Economic numbers have been good, but not great. On Friday we saw consumer spending fall 0.1% versus the expected 0.1% rise, but we did see the University of Michigan’s August Consumer Sentiment Report rise to 82.5, versus the expected 80.1. It was basically a “push” in terms of the consumer sector, but the stock market did not seem to mind as it eked out Friday’s modest win. All eyes are on the Institute of Supply Management’s (ISM) August report, which will be released on Tuesday. Economists are looking for a 57.4% reading, which would be up slightly from July’s 57.1%. Numbers above 50 indicate expansion, so bulls are hoping to see the ISM top estimates.
So with economic numbers still coming in mixed, what else could be keeping a lid on more upside conviction in the stock market? Well, hearing British Prime Minister David Cameron basically say that a terrorist attack (by ISIS) in England is imminent, is not exactly the bullish statement global financial markets want to hear right now. Likewise, having Russia’s Vladimir Putin give another “thumbs up” to the pro-Russian Ukrainians fighting against the existing Ukrainian government is not exactly a move toward a peaceful solution. The increasing sanctions and rhetorical war with the West is creating a lot of worry throughout Europe, so you can see why the “global shock” theme is not going away anytime soon.

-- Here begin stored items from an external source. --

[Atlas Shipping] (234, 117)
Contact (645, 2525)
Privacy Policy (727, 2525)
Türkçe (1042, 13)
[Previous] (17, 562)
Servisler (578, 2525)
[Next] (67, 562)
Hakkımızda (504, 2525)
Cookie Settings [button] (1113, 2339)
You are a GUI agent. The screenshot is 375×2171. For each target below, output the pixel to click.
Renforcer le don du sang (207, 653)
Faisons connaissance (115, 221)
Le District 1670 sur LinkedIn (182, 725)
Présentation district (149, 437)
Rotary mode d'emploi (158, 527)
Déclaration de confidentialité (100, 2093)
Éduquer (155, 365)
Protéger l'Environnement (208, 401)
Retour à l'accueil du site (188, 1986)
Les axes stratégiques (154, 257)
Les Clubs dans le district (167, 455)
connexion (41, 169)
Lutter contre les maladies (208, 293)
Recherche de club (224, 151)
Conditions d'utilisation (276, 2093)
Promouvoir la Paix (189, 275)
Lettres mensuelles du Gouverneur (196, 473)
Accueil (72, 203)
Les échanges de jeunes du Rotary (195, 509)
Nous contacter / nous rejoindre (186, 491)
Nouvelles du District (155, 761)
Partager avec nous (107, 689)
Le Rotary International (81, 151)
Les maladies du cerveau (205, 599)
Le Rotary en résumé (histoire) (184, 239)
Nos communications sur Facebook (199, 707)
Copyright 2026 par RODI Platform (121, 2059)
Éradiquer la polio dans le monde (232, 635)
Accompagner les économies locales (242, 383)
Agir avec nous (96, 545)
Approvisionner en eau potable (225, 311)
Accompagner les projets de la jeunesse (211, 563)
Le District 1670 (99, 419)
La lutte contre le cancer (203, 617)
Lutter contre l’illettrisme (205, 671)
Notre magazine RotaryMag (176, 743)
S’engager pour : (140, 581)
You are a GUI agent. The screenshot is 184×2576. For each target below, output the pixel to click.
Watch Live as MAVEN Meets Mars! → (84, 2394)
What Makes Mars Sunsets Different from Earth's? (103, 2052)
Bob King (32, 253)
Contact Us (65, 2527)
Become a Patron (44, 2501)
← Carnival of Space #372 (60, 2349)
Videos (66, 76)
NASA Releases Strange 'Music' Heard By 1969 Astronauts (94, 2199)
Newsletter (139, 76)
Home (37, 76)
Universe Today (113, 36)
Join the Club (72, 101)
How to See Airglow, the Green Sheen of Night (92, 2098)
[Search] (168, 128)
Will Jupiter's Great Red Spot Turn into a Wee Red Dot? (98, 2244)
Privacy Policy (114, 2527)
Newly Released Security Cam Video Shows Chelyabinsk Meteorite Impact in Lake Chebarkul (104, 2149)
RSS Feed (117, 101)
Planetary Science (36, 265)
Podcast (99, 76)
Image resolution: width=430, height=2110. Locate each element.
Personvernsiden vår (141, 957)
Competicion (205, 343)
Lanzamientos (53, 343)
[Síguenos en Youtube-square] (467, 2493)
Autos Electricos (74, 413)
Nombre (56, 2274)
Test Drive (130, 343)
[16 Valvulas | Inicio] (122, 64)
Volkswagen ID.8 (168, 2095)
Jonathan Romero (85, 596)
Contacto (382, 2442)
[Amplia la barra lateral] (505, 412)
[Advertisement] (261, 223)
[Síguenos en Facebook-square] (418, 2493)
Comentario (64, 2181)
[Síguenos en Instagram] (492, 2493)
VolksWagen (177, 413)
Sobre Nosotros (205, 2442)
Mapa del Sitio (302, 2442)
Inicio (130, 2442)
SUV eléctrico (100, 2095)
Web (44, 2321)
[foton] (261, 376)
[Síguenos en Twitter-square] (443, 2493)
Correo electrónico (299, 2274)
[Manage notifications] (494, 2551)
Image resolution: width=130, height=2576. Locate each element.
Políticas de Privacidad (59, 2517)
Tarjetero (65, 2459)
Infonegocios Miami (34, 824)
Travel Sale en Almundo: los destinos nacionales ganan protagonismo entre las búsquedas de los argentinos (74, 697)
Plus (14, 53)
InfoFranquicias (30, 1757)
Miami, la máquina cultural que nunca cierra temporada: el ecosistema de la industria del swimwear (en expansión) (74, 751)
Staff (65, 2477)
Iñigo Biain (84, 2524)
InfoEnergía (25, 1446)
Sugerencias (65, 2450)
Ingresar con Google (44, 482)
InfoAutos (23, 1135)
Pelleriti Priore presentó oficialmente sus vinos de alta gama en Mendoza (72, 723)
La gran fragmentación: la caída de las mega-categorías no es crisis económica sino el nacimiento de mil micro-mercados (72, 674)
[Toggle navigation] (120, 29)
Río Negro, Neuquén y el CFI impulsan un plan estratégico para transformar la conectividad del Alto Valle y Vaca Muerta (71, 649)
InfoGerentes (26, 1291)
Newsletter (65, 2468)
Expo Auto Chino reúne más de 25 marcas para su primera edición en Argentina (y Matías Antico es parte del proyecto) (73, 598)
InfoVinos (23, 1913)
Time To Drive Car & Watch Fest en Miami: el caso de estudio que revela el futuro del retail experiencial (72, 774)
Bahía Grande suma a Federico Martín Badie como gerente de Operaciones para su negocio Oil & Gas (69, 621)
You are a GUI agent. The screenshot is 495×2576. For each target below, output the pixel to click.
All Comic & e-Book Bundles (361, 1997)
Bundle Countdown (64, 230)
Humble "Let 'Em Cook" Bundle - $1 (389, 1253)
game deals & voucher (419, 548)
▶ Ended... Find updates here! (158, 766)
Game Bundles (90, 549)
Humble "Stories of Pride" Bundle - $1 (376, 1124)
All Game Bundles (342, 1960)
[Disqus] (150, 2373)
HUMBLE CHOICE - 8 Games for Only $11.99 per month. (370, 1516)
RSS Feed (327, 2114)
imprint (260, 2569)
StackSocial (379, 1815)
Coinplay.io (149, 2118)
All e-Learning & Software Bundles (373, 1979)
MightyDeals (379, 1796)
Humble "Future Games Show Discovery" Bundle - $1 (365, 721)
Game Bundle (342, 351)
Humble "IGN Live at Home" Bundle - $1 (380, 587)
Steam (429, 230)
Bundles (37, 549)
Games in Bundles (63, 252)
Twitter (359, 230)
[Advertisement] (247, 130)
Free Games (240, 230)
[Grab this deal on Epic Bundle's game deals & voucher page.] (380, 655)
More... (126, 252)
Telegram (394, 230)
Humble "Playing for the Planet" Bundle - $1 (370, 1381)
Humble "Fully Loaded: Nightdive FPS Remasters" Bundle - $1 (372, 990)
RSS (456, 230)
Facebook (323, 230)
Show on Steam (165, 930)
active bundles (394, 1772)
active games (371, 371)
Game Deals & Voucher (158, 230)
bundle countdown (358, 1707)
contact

But the stock market is at new highs, and the Fed and the ECB are monitoring global financial markets with a microscope. The Fed may have backed off from any additional QE, but Mario Draghi and the ECB are clearly going to “do everything it takes” to keep the EU economy afloat. This is ultimately a huge, near-term plus for global stock markets since all of that QE money will likely find its way into equity markets. The problem that arises, however, is that old saying of “how something will work great…until it doesn’t.” What happens if inflation kicks in or the global bond bubble finally bursts? What happens if a “global shock” sends oil to $150 dollars per barrel? Central banks have already done “everything it takes,” and critics of these extraordinary central bank actions say that central banks are simply out of bullets to use should the wheels fall off of their grand plan.
The Gorilla does not mean to sound dark, but he did read again this week that the stock market back in 1929 peaked in the week before Labor Day weekend 85 years ago. This capped off the massive bull market of the “Roaring 20s” and we all know what soon followed. The September 1929 stock market started to shake and rattle, but the disaster of Black Tuesday, the Crash of 1929, subsequently occurred in late October of that same year. The Great Depression followed and the rest, they say, is history. This is by no means a warning, but it IS an extremely interesting historical factoid for bulls to keep in mind this Labor Day if they are getting overly giddy about this past week’s all-time high in the S&P 500. Again, things tend to work…until they don’t.
But enough of the “doom and gloom.” It is a three-day weekend, and it is the end of summer. It is a great time to hit the beach or mountains or just have family and friends over for a barbecue to watch some football. Bulls will be celebrating what is turning out to be a stellar year for the stock market, and the last thing they want to think about is “doom and gloom.” So like the song says, “Don’t worry, be happy.” September and October are often full of surprises, though, so enjoy the weekend and get some rest and relaxation. That said, the Gorilla wishes each and all a Happy Labor Day weekend, and we will be back in action on Tuesday.